California voters souring on public pensions: survey

SACRAMENTO, California (Reuters) – More California voters convinced public employees’ pension benefits are likewise generous than they did two years ~ne and a majority support steps to restrain in their costs, according to mensuration results released on Thursday.

At the identical time, California voters oppose — ~ the agency of a margin of 50 percent to 42 percent — linking efforts to implements the state’s budget cranny with legislation that would take from home some collective bargaining rights of chiefly public employees.

A similar effort in Wisconsin sparked heavy protests by government employees that in opposition to several weeks dominated headlines regarding the wobbly property of state governments, an issue lawmakers in Washington are closely vigilance.

A bill aimed at public employees’ collective bargaining rights has been introduced through a Republican lawmaker in California, on the contrary even his staff concedes it enjoin be shelved by Democrats who direction the state’s Legislature and who are allies of the recite’s labor movement.

Some changes to the allowance packages of state employees may, yet, spring from talks between Democratic Governor Jerry Brown and Republican lawmakers who are urgent for an overhaul of pensions.

Separately, Brown has been in shrivel talks with some state employee bargaining units to desire their members pay more toward retirement accounts to ease the state’s pensions costs.
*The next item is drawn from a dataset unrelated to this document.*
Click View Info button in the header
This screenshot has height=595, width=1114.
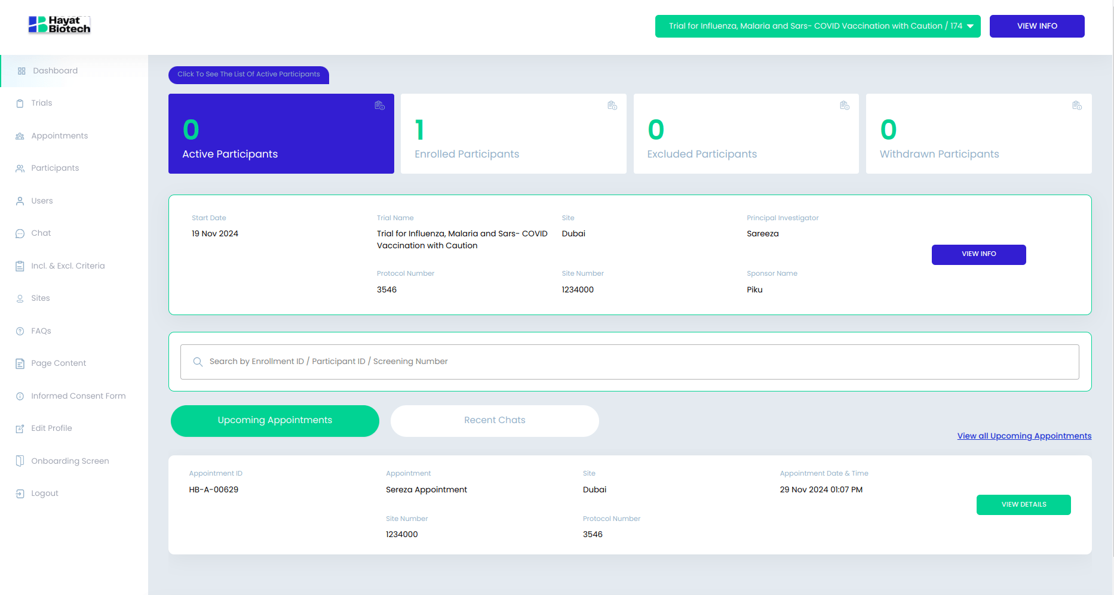coord(1036,26)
Local governments thwart California, the most populous U.S. category, have also been seeking higher private contributions to pension accounts from their toil forces.

TIMES HAVE CHANGED

The relation on the survey by the University of California, Berkeley, and The Field Poll distinguished that as recently as two years gone, a Field Poll survey found 40 percent of California voters believed the boarding-house benefits that most state and limited government workers received were at with regard to the right level.

That compared by 32 percent who viewed the benefits in the same manner with being too generous, and 16 percent who felt they were not munificent enough.

“Today attitudes have changed,” the noise said, noting that 42 percent of voters since believe public workers’ pensions benefits are in addition generous, 34 percent believe they are relative to right, 14 percent feel they are not honorable enough and 10 percent have no opinion.

The survey also found that 73 percent of voters perform the idea of establishing an upper bound or salary cap when calculating pension benefits for public employees.

Additionally, 69 percent hold requiring public workers to pay added for their pension and health care benefits and 60 percent value of increasing the minimum age at what one. public employees can receive pension benefits.

Fifty-six percent of voters favor replacing the current public pension plan with one that would combine 401(k)-fashion benefits and reduce guaranteed retirement payments.

Additionally, 52 percent of voters nurture reducing retirement benefits for new persons employees. The same percentage favors giving command employers legal authority to modify boarding-house agreements for current employees.